The required output is the lines below from the line containing "About (868, 35)" to the line containing "Бабье лето-2026 удивит", inclusive, retyped exactly. No other lines belong in it.

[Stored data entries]
● ● ●

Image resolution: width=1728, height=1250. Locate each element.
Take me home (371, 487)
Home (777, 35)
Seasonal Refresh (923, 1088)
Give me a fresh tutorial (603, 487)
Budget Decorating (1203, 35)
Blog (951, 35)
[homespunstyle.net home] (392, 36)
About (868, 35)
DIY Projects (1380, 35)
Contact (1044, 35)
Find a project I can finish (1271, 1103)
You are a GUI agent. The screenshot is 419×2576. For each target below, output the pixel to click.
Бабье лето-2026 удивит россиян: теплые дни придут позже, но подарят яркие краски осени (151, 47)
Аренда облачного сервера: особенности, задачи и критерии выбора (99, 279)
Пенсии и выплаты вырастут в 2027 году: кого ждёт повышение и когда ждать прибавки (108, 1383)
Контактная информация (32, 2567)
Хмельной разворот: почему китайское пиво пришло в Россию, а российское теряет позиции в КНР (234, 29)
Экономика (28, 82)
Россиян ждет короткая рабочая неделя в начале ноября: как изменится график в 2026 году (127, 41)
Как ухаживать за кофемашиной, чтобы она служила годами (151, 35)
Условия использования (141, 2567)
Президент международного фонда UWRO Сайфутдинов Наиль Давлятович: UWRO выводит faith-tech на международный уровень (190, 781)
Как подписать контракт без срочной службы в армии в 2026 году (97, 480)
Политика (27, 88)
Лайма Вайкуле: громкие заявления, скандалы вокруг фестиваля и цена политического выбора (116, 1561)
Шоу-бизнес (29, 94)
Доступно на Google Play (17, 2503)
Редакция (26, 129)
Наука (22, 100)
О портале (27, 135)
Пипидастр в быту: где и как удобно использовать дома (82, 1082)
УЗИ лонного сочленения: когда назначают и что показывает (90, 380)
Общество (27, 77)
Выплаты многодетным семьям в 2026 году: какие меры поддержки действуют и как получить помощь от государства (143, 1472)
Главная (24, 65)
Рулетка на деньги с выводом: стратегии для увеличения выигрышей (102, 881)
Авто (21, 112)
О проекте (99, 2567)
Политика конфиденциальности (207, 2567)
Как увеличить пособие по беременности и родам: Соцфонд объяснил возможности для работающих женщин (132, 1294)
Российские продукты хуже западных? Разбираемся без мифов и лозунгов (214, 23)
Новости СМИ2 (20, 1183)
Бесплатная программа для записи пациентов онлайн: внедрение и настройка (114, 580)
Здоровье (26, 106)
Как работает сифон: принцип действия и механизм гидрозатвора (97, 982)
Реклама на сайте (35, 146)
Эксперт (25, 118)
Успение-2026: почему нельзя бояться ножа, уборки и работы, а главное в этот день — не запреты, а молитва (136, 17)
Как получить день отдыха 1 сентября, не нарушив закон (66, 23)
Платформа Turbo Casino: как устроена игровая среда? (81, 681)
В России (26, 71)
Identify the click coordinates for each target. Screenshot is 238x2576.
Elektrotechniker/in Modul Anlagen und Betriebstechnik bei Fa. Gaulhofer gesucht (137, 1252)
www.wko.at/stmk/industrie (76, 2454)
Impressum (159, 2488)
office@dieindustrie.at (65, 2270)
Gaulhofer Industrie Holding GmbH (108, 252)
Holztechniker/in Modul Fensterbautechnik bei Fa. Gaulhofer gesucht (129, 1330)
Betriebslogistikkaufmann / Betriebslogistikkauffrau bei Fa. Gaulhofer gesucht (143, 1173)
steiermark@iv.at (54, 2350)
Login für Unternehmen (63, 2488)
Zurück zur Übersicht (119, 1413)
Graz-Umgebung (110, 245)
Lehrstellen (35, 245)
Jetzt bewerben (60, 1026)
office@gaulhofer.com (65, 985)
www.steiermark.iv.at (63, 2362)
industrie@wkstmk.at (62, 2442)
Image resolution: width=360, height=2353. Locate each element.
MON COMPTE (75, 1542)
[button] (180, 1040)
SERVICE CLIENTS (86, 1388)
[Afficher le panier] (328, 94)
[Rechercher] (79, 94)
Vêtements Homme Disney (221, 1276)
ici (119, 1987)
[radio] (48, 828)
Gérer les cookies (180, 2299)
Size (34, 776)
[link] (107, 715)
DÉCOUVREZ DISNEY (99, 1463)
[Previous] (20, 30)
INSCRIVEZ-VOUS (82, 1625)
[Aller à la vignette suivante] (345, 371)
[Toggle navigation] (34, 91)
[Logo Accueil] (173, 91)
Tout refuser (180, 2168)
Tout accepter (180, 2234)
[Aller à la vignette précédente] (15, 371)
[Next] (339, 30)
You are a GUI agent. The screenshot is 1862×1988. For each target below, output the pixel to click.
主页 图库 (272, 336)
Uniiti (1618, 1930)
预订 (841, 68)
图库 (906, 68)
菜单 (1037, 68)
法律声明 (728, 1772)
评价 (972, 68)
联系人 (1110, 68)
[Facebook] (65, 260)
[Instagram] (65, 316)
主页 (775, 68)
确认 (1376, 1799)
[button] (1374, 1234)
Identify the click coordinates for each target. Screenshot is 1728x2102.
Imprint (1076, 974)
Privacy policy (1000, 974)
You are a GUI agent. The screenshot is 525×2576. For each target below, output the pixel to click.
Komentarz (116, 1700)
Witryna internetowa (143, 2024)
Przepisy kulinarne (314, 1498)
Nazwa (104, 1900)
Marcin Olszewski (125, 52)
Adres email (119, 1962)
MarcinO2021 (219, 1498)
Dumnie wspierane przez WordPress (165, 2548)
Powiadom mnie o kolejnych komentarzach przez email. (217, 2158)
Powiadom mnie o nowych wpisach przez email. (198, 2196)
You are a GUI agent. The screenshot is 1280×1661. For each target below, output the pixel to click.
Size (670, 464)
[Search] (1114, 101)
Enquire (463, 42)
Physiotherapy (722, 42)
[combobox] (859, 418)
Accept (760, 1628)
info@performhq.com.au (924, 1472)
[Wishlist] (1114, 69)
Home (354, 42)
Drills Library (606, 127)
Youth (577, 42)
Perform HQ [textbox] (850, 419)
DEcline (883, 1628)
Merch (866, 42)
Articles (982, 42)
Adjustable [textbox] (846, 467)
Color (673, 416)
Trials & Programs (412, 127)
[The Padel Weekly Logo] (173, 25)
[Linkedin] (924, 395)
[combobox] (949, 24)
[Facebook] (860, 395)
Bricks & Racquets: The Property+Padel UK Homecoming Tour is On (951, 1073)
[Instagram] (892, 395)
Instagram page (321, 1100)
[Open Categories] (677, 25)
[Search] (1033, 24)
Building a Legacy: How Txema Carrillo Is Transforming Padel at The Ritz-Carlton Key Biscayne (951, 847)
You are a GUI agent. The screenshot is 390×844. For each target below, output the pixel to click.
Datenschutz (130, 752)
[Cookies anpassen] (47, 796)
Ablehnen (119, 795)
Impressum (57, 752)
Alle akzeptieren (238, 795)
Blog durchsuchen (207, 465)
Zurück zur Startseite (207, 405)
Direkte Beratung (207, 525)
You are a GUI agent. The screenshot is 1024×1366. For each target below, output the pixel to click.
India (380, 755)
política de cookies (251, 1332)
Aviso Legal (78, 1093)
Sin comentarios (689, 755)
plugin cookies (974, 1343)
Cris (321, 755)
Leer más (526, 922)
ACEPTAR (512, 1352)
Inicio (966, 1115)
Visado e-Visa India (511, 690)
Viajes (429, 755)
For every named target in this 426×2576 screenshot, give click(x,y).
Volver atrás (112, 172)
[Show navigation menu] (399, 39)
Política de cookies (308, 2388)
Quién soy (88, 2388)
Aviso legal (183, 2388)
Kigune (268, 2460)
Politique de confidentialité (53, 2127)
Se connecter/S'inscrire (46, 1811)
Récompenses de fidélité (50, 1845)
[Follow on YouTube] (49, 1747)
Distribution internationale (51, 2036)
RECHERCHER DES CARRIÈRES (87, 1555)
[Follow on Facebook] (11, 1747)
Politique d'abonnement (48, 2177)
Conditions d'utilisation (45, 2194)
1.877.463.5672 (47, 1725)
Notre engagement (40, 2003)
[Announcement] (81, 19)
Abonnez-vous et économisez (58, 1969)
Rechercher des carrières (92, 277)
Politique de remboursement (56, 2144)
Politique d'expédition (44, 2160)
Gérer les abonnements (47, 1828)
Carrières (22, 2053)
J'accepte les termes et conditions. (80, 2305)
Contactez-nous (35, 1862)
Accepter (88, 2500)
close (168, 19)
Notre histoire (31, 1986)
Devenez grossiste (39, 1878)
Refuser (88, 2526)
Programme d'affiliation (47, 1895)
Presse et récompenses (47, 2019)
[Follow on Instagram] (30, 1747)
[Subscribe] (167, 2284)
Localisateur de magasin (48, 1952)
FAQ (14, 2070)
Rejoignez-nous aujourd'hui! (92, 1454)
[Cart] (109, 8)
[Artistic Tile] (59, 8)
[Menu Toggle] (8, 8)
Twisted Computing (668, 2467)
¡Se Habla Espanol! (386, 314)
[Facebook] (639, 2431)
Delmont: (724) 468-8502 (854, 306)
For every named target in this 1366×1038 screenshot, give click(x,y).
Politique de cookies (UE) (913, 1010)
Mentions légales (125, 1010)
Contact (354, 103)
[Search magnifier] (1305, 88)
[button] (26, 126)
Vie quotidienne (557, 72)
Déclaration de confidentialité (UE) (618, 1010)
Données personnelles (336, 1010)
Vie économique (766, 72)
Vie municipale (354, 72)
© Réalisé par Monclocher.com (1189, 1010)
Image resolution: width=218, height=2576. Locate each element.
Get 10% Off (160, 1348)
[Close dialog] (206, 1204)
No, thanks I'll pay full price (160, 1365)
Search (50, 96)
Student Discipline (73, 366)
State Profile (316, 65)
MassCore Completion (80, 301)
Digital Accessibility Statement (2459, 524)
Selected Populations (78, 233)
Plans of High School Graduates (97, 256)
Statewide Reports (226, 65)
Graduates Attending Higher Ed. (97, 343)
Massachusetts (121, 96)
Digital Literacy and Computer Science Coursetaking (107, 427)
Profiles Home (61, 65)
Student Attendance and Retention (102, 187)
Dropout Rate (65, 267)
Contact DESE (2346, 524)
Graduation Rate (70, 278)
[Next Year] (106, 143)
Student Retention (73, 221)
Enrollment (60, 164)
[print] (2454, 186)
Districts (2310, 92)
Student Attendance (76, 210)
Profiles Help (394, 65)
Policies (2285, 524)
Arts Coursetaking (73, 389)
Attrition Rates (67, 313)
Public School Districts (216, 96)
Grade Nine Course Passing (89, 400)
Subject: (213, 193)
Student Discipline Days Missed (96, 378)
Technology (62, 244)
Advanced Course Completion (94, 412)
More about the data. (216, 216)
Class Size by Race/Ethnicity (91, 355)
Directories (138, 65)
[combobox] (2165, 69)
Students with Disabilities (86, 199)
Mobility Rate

● ● ●

■ Result for this exercise
About (868, 35)
DIY Projects (1380, 35)
Contact (1044, 35)
Find a project I can finish (1271, 1103)
You are a GUI agent. The screenshot is 419×2576. For each target below, output the pixel to click.
Бабье лето-2026 удивит россиян: теплые дни придут позже, но подарят яркие краски осени (151, 47)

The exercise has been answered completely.